Except...Dreher actually isn't a big fan of American evangelicals - yeah, they show up in The Benedict Option, but only after Dreher spills a lot of ink accusing them of being excessively worldly and suggesting that they worship wrong and generally doing everything he can to show contempt. Now, I have a lot of problems with evangelicals, but insincerity and lack of commitment are not among their flaws - this is one group that clearly gets something out of going to church. Putting myself in Dreher's shoes...yeah, I'd still have problems with evangelicals, but I wouldn't be so eager to cast them as Goofuses.

Maybe his problem is Protestantism. This is a man who views Martin Luther as the Yoko of Christendom, and as far as I can tell he's never affiliated with any branch of Protestantism, evangelical or otherwise.
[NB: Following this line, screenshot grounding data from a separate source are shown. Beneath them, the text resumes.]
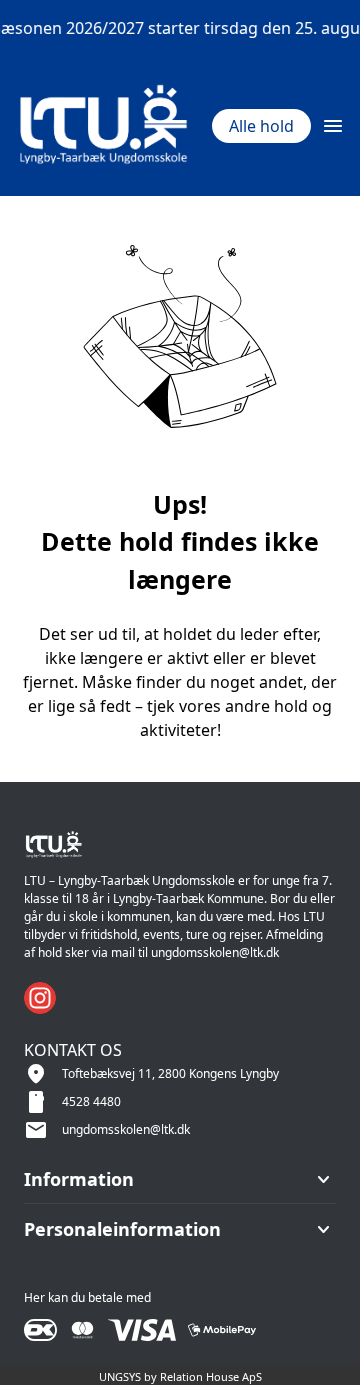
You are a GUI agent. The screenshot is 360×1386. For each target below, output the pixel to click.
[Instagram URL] (40, 998)
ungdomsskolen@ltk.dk (126, 1129)
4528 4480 (91, 1101)
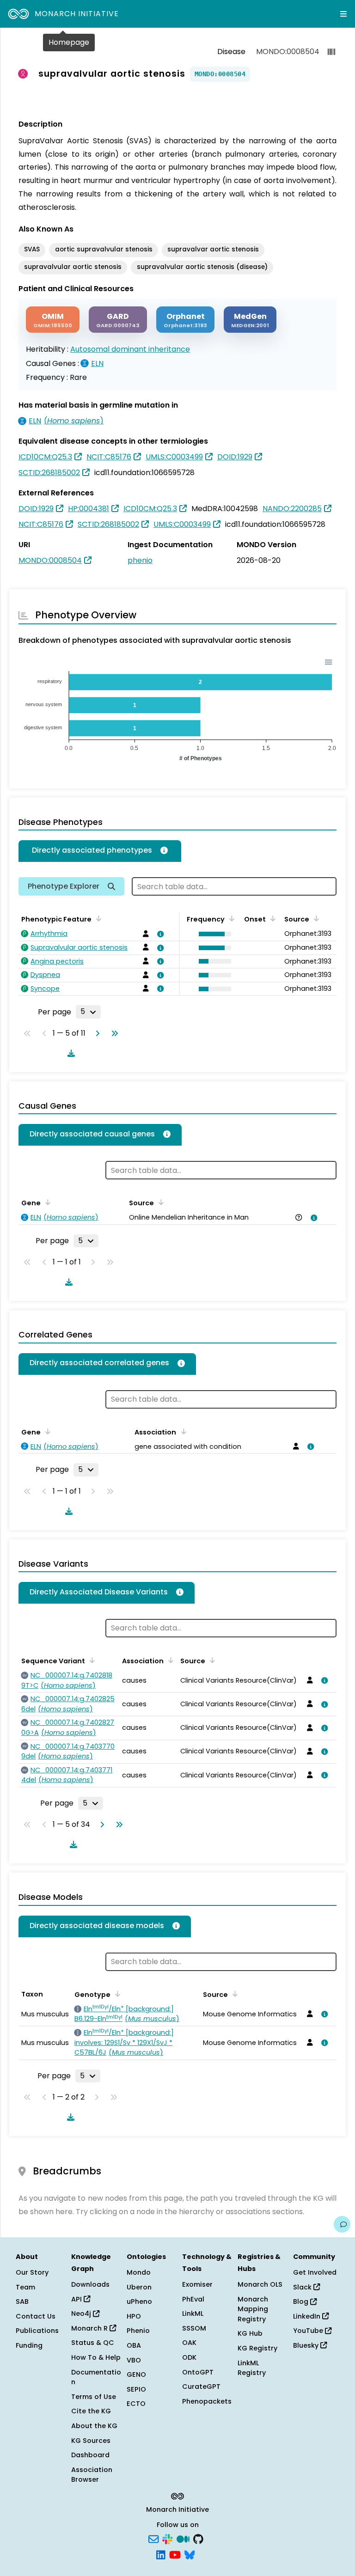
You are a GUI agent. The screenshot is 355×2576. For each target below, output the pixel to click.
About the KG (94, 2425)
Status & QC (92, 2342)
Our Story (32, 2272)
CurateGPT (201, 2386)
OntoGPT (198, 2372)
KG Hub (250, 2333)
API (77, 2299)
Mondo (139, 2272)
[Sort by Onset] (314, 918)
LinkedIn (307, 2316)
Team (25, 2287)
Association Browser (91, 2474)
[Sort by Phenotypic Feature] (97, 918)
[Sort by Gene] (46, 1202)
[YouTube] (175, 2553)
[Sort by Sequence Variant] (90, 1660)
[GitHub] (198, 2538)
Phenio (138, 2330)
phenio (140, 560)
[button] (213, 934)
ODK (189, 2357)
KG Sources (90, 2440)
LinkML (192, 2313)
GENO (136, 2374)
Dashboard (90, 2455)
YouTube (309, 2330)
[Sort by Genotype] (116, 1993)
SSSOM (194, 2328)
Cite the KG (91, 2411)
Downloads (90, 2284)
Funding (29, 2345)
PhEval (193, 2299)
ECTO (136, 2403)
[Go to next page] (95, 1033)
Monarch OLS (260, 2284)
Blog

Combine that with the fixation on things like liturgical worship and his obvious love of hierarchy, and I have to wonder if some part of his devotion to Christianity is tied up in love of ceremony and ritual and, above all, traditionalism. You don't get a lot of that in Protestant churches, and maybe Dreher just can't feel anything without all of that blessed ceremony. I don't want to question Dreher's sincerity, and I certainly don't think he's lying to the world in this book, but I can't shake this feeling that his desire to live a more Godly life is largely a desire to live a life richer in tradition.

What Dreher is trying to do here is assemble the trappings of some idyllic 10th century church in hopes that doing so will recreate that glorious age. He's certainly passionate about it, but it feels less like the passion of a man looking to give his life to the divine and more like the passion of a dedicated wargamer trying to reconstruct the Battle of Waterloo in exquisite detail. I have no doubt he gets something out of it, I just wonder if his real love is for some romanticized history of days gone by.

It's just a hypothesis for the moment, and we'll have many more chances to figure out if there's anything to it. The next chapter is "Community: Ur doing it wrong," and we'll see if we can't reconcile Dreher's idealization of evangelical communities with his general disdain for evangelicals.


  1. Has Dreher even participated in a monastic retreat? Catholics still do that. You mentioned a brief visit in an earlier chapter but nothing since then.

    1. The visit to Norcia is the only one he mentioned in the book. He might have gone to some other places for research (though not monasteries), but it seems like most of his accounts are either articles he's read or letters he's received.